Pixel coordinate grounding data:
* * *

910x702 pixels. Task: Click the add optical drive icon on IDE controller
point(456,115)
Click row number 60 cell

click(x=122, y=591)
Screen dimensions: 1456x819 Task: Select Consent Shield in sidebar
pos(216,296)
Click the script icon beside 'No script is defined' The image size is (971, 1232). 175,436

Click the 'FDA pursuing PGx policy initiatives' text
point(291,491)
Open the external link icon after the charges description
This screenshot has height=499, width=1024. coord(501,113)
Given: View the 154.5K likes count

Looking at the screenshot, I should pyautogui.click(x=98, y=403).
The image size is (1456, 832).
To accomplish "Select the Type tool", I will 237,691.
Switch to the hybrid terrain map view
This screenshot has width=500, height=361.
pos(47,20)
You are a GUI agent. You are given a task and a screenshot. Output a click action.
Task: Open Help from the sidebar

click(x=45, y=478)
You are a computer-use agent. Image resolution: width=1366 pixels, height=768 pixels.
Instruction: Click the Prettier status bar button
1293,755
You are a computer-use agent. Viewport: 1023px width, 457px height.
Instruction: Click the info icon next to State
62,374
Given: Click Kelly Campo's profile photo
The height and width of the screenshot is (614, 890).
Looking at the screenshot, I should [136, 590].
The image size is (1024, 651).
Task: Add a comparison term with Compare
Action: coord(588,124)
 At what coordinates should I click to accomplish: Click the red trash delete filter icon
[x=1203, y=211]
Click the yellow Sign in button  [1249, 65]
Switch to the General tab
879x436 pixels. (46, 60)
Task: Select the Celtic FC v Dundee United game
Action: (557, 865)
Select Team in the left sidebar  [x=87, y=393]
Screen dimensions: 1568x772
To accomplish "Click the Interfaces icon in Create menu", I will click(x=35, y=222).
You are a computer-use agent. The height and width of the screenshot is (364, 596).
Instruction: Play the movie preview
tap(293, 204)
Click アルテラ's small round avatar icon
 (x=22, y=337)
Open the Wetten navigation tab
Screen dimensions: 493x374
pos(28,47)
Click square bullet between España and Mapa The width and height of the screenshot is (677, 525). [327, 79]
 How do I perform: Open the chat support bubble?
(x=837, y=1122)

* * *

TASK =
Every record above must be duplicated exactly.

TASK RESULT =
910x702 pixels. Task: Click the add optical drive icon on IDE controller
point(456,115)
Click row number 60 cell

click(x=122, y=591)
Screen dimensions: 1456x819 Task: Select Consent Shield in sidebar
pos(216,296)
Click the script icon beside 'No script is defined' The image size is (971, 1232). 175,436

Click the 'FDA pursuing PGx policy initiatives' text
point(291,491)
Open the external link icon after the charges description
This screenshot has height=499, width=1024. coord(501,113)
Given: View the 154.5K likes count

Looking at the screenshot, I should pyautogui.click(x=98, y=403).
The image size is (1456, 832).
To accomplish "Select the Type tool", I will 237,691.
Switch to the hybrid terrain map view
This screenshot has width=500, height=361.
pos(47,20)
You are a GUI agent. You are given a task and a screenshot. Output a click action.
Task: Open Help from the sidebar

click(x=45, y=478)
You are a computer-use agent. Image resolution: width=1366 pixels, height=768 pixels.
Instruction: Click the Prettier status bar button
1293,755
You are a computer-use agent. Viewport: 1023px width, 457px height.
Instruction: Click the info icon next to State
62,374
Given: Click Kelly Campo's profile photo
The height and width of the screenshot is (614, 890).
Looking at the screenshot, I should [136, 590].
The image size is (1024, 651).
Task: Add a comparison term with Compare
Action: coord(588,124)
 At what coordinates should I click to accomplish: Click the red trash delete filter icon
[x=1203, y=211]
Click the yellow Sign in button  [1249, 65]
Switch to the General tab
879x436 pixels. (46, 60)
Task: Select the Celtic FC v Dundee United game
Action: (557, 865)
Select Team in the left sidebar  [x=87, y=393]
Screen dimensions: 1568x772
To accomplish "Click the Interfaces icon in Create menu", I will click(x=35, y=222).
You are a computer-use agent. The height and width of the screenshot is (364, 596).
Instruction: Play the movie preview
tap(293, 204)
Click アルテラ's small round avatar icon
 (x=22, y=337)
Open the Wetten navigation tab
Screen dimensions: 493x374
pos(28,47)
Click square bullet between España and Mapa The width and height of the screenshot is (677, 525). [327, 79]
 How do I perform: Open the chat support bubble?
(x=837, y=1122)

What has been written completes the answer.